[Collected data entries]
--------------------------------

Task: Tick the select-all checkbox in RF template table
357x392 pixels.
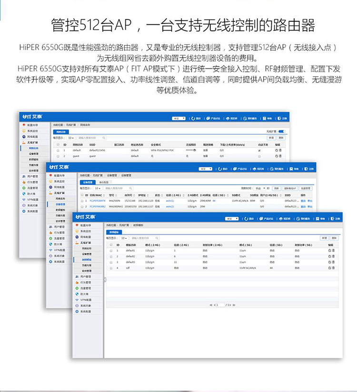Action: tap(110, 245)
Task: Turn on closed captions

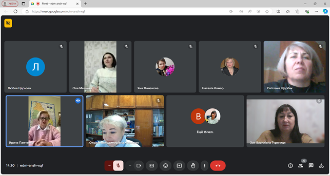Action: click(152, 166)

--------------------------------

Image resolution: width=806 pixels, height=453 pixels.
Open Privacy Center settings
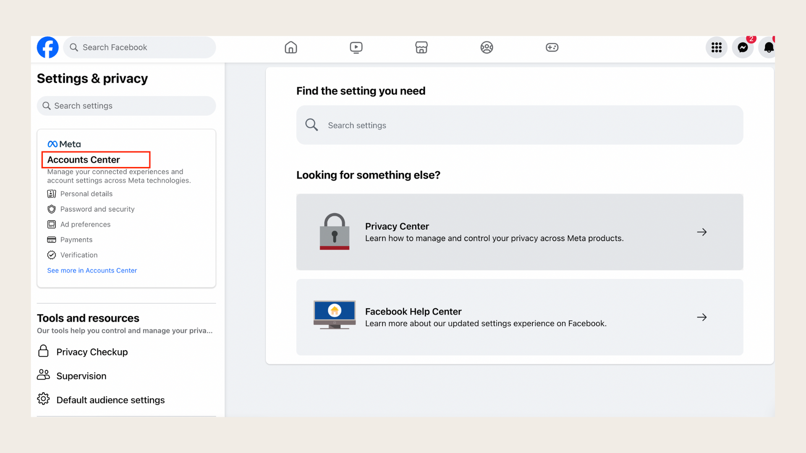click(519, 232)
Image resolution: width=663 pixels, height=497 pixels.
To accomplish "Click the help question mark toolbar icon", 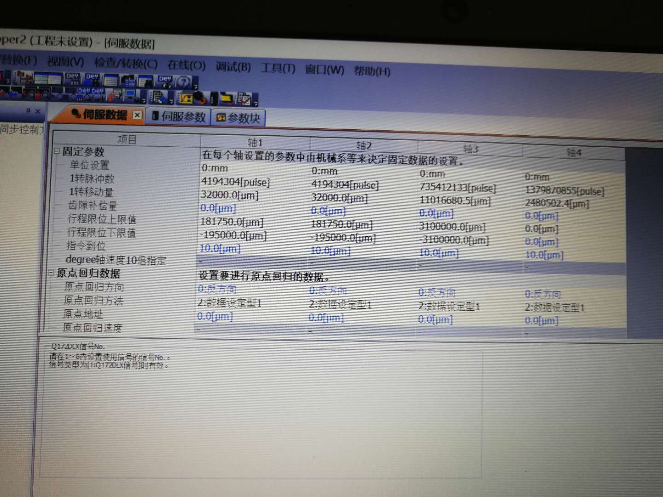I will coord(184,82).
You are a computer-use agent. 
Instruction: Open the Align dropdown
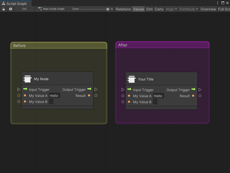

--------------------------------

◆ **Task goal**
All lines with the word "resolution" need to be copied from the data above.

◆ **Your response**
Image resolution: width=806 pixels, height=453 pixels.
Image resolution: width=663 pixels, height=497 pixels.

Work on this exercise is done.